Vitamins are organic molecules that are essential micronutrient that our body need in small quantities for the proper functioning of our metabolism. They are generally classified as either fat soluble or water soluble. Vitamin A, vitamin D, vitamin E, and vitamin K are fat-soluble vitamins that dissolve in fat and tend to be absorbed by the body. Vitamin C and the B-complex vitamins, such as vitamin B6, vitamin B12, and folate are water-soluble vitamins that cannot be stored as they must dissolve in water before they can be absorbed by the body. Any water-soluble vitamins unused by the body is normaly lost through urine.

A healthy diet rich in fruits, vegetables, whole grains, good protein, and healthful fats should provide most of the nutrients needed for good health.

Multivitamins can supplement any nutritional requirements not met through diet alone.

Many diseases are caused by vitamin deficiencies.

Vitamin D is, both a nutrient we eat and a hormone our bodies make, can reduce cancer cell growth, help control infections and reduce inflammation.

Since not a lot of foods naturally contain vitamin D, the best way to get enough vitamin D is by taking a supplement.

Research the recommended dietary allowance for vitamins before taking supplements.

Drink Plenty of Water

Water makes up over half our bodyweight and fluids are essential for good health.

Dehydration can make us feel tired, cause headaches and make it difficult to concentrate.

At least 6-8 cups or glasses of fluid a day is recommended.

All non-alcoholic drinks, including tea and coffee, can hydrate us.

Plain water is a good choice as it provides us with fluid without any sugar or acids that can harm teeth..

Limit juices or smoothies to one small glass (150ml) a day because the natural sugars in fruit and vegetables are released when they are juiced or pureed, so they are counted as ‘free sugars’ - the type that should be limited in the diet.

Alcoholic drinks don’t help with hydration.

Eat Well. Live Better.

Nutrition Hacks

Clean Your Pantry

Getting rid of the food you want to avoid will reduce the temptation to snack on food that will hamper your progress. Purge your pantry of SAD (Standard American Diet) staples—white sugar, bleached flour, chocolate chips, fried snacks, and candy and swap them for almond flour, grains, and nuts.

Skip the sugar

Reducing your intake of juice, soda, sweetened coffee and tea, and alcoholic beverages will help you lose weight faster and prevent a host of health complications like diabetes. Instead, Try sparkling water, unsweetened tea like matcha and turmeric latte, and coffee substitute like chicory.

Eat Fiber

Fiber feeds “good” gut bacteria, so it can aid digestion, prevent constipation, lower cholesterol, and help with weight loss. Increased fiber can help with weight loss by automatically reducing calorie intake due to the increased feeling of fullness fiber can create.

Eat Mineral-rich foods

Munch on foods potassium-rich, including leafy greens, oranges, sweet potatoes, carrots, melon, bananas, tomatoes, and cruciferous veggies — broccoli and cauliflower. Other essential minerals include calcium and iron and are found in meat, cereals, fish, fruits and vegetables, and nuts.

Watch Portion Sizes

Experts suggest it is not about what you eat but how much of it.
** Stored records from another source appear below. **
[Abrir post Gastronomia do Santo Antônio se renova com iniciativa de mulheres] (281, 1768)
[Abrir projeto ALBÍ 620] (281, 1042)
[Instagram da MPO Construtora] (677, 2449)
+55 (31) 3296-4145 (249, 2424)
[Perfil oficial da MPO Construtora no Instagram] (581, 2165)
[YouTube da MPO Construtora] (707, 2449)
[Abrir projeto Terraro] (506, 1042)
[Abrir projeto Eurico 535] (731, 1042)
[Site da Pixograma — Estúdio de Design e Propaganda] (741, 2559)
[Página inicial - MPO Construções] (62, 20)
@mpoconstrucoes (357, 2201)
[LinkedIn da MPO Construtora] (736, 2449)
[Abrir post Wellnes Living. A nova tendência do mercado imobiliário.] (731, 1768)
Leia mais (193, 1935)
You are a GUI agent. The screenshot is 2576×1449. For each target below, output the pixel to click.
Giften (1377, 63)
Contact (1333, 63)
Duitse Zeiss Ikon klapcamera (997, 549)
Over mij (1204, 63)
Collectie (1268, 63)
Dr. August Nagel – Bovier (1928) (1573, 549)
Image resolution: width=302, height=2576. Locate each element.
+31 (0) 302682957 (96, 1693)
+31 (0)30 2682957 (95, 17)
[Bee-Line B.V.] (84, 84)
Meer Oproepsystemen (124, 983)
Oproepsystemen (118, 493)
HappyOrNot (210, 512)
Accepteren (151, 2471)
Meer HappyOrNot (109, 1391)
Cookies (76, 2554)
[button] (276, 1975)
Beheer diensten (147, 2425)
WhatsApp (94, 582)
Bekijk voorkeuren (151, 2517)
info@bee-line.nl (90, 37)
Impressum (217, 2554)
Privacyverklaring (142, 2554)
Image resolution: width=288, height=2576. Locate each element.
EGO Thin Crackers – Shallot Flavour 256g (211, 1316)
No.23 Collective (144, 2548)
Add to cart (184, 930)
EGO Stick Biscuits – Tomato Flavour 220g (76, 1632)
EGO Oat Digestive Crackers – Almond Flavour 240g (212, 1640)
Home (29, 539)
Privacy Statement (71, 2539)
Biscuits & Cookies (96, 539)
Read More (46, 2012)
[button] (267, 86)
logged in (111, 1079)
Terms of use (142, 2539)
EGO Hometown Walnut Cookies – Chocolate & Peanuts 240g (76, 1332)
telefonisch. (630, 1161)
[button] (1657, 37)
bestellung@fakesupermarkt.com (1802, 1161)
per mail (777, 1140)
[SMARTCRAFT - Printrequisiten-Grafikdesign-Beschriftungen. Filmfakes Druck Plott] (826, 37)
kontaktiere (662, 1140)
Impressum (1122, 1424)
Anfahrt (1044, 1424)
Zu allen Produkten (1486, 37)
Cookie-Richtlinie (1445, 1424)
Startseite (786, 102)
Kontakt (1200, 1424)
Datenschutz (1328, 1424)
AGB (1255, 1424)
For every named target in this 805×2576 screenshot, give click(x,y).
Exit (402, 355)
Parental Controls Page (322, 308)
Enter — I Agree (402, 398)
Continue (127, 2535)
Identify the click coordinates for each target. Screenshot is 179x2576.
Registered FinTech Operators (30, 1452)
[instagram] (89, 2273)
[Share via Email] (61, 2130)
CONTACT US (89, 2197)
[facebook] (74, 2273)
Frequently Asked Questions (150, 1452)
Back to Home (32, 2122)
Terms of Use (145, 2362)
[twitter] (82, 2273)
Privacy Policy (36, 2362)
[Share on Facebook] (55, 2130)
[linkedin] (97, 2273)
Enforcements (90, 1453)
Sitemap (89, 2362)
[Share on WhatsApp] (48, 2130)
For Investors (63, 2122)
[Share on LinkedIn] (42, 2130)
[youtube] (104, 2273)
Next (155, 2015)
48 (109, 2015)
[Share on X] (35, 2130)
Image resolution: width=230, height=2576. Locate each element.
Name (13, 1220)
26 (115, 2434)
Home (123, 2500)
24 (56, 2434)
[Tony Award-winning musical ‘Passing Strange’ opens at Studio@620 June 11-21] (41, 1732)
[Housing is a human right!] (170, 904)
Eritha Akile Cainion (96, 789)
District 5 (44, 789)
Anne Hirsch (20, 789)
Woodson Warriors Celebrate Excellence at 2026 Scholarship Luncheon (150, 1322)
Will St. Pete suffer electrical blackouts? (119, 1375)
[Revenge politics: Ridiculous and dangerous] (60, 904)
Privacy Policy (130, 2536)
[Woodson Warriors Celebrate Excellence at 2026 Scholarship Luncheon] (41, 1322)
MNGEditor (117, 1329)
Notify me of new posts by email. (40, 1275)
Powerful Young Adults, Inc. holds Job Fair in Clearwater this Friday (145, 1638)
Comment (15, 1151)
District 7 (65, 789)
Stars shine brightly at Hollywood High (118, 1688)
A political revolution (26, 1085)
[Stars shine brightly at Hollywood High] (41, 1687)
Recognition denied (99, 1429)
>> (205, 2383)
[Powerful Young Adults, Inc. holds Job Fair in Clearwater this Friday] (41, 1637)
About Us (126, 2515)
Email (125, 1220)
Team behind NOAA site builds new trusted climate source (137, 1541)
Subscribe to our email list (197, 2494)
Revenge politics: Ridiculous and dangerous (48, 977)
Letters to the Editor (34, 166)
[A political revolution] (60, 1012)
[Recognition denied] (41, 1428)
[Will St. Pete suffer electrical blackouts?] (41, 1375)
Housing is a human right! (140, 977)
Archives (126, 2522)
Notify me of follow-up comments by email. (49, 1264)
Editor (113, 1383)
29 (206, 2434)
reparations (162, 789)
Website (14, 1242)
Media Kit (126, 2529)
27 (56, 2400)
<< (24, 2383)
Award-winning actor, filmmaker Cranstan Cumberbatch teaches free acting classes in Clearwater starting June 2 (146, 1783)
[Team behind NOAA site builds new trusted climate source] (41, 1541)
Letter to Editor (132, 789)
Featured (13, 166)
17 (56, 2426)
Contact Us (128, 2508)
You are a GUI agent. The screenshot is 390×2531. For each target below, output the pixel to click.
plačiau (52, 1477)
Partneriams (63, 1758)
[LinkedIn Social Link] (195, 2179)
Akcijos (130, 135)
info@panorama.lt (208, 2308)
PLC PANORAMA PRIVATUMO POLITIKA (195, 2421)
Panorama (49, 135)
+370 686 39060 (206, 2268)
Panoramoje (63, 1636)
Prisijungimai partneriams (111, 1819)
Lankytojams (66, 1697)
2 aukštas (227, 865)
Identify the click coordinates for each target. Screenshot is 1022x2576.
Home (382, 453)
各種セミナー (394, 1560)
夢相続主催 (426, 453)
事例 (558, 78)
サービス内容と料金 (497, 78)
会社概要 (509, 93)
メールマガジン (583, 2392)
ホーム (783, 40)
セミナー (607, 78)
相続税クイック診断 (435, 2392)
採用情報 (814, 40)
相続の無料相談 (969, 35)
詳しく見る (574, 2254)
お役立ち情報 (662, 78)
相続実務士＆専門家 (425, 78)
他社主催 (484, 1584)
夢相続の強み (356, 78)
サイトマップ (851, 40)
Control portion sizes by using a kitchen scale and measuring cups to measure ingredients, reading the nutrition facts on food labels to determine the serving size, and making two meals out of restaurant orders.

Spice it up

Spices can boost heart health by helping break down the fats in foods. Spices have been linked to reduced inflammation, increased metabolism, reduced risk of diseases such as high blood pressure, high cholesterol and Type 2 diabetes, and weight loss. Many cultures use spices as medicine.

Track it

Research claims people who keep a food journal—especially while eating—are more likely to lose weight. Track what you eat on an app or log it in a notebook. By keeping a food log, you can learn about your eating habits, energy levels, what you eat too much or too little of.

Read the Label

The Nutrition Facts Label shows you some essential nutrients that impact your health. Read food labels to compare foods that give you the most nutrients to help limit the nutrients that are bad for you. Limit carbohydrates and sugars, and increase your consumption of fiber.